The procedure of carrying out the project is not complicated and there are many specialists in the market who can help customers to go through the process step by step. Enterprises may use services of companies specialising in power projects, while individual investors should contact experienced installation specialists who will calculate the capacity of the installation depending on the customer’s power demand. The specialists will also design and install individual devices. The list of certified installation specialists may be found on the web site of the Office of Technical Inspection (UDT).

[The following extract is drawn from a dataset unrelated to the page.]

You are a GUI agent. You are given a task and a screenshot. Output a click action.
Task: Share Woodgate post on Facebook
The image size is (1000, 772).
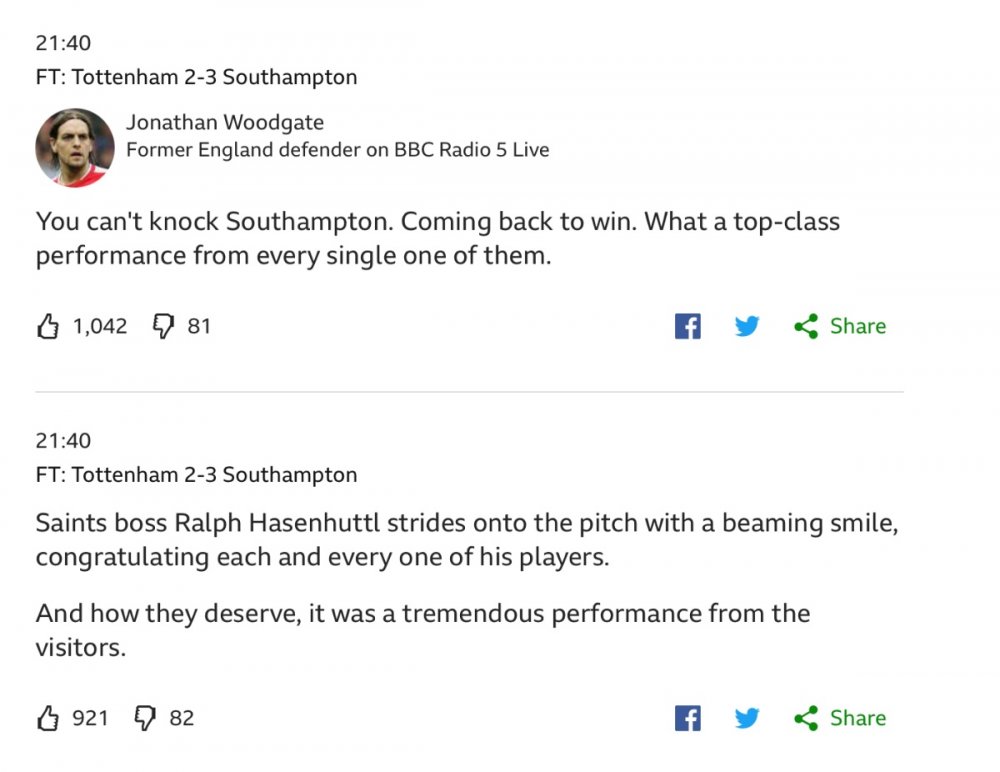(x=687, y=326)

One must make sure to fulfil all the essential formalities with their local electric utility. Individual investors should report their installation and sign an agreement for the sale and distribution of energy. For companies, micro-installations of up to 50kW must be also reported to the Energy Regulatory Office (URE), while bigger ones of over 50 kW are subject to the building permit procedure.

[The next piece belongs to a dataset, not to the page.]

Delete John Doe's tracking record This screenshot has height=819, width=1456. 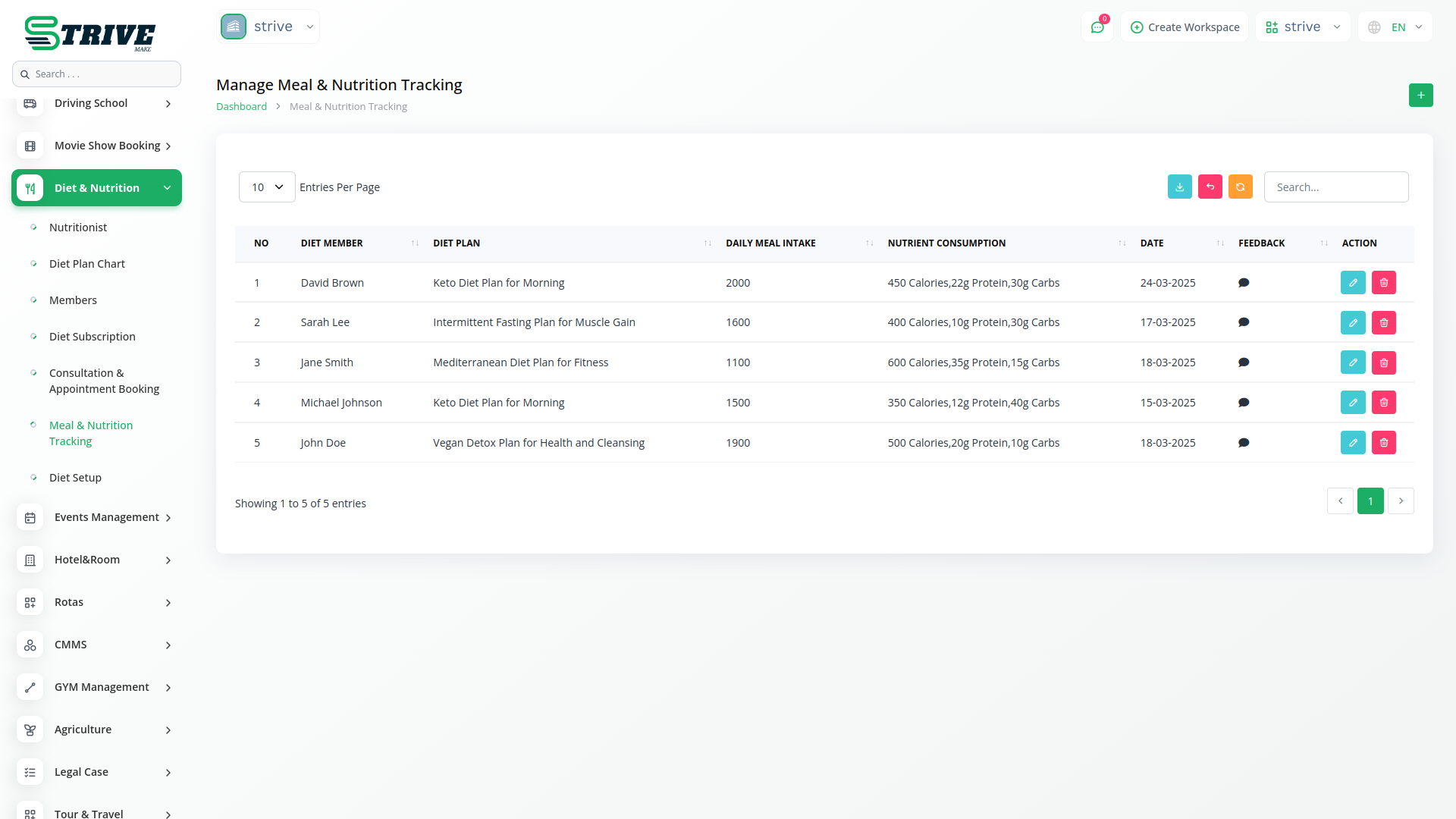(1383, 443)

High initial costs of the system might discourage potential investors. Budget shortages do not, however, have to constitute an obstacle for the project completion, and the lacking funds may be compensated by various types of subsidies. Ecological projects are frequently subsidised by local governments and other local institutions, such as Voivodship Funds for Environment Protection and Water Management (WFOŚiGW), which offer investors affordable loans or subsidies to bank loan interest or principal. Enterprises may file applications for subsidies from Regional Operating Systems.
However, one must take into account that usually, when applying for subsidies, some of the investment budget must be financed by the investor. If there are no constraints about the source of the investor’s own contribution, subsidies may be combined with loan funds. “Banks offer various financial instruments supporting ecological projects. For individual clients BOŚ Bank offers loans for pro-ecology purposes granted for up to 10 years, which may finance, for instance, a standard photovoltaic system for a family house. The bank’s offer also includes a special loan dedicated to larger photovoltaic projects up to 250,000 PLJN with the loan period of as long as 20 years. Entrepreneurs are also offered pro-ecology investment loan, with no down payment,” explains Małgorzata Baranowska, manager in BOŚ Bank’s Retail Products Department.
Is it worth it?
Getting electricity from sunlight requires a high initial expenditure, but the overall project pays back as early as after 7 years. Over a period of 25 years, the savings amount to tens or even hundreds of thousands of zlotys. Given the growing electricity prices, this is a change that one should calculate and take into consideration. In addition to economic benefits, there are also ecological ones – energy from renewable sources does not produce any harmful elements or greenhouse gases.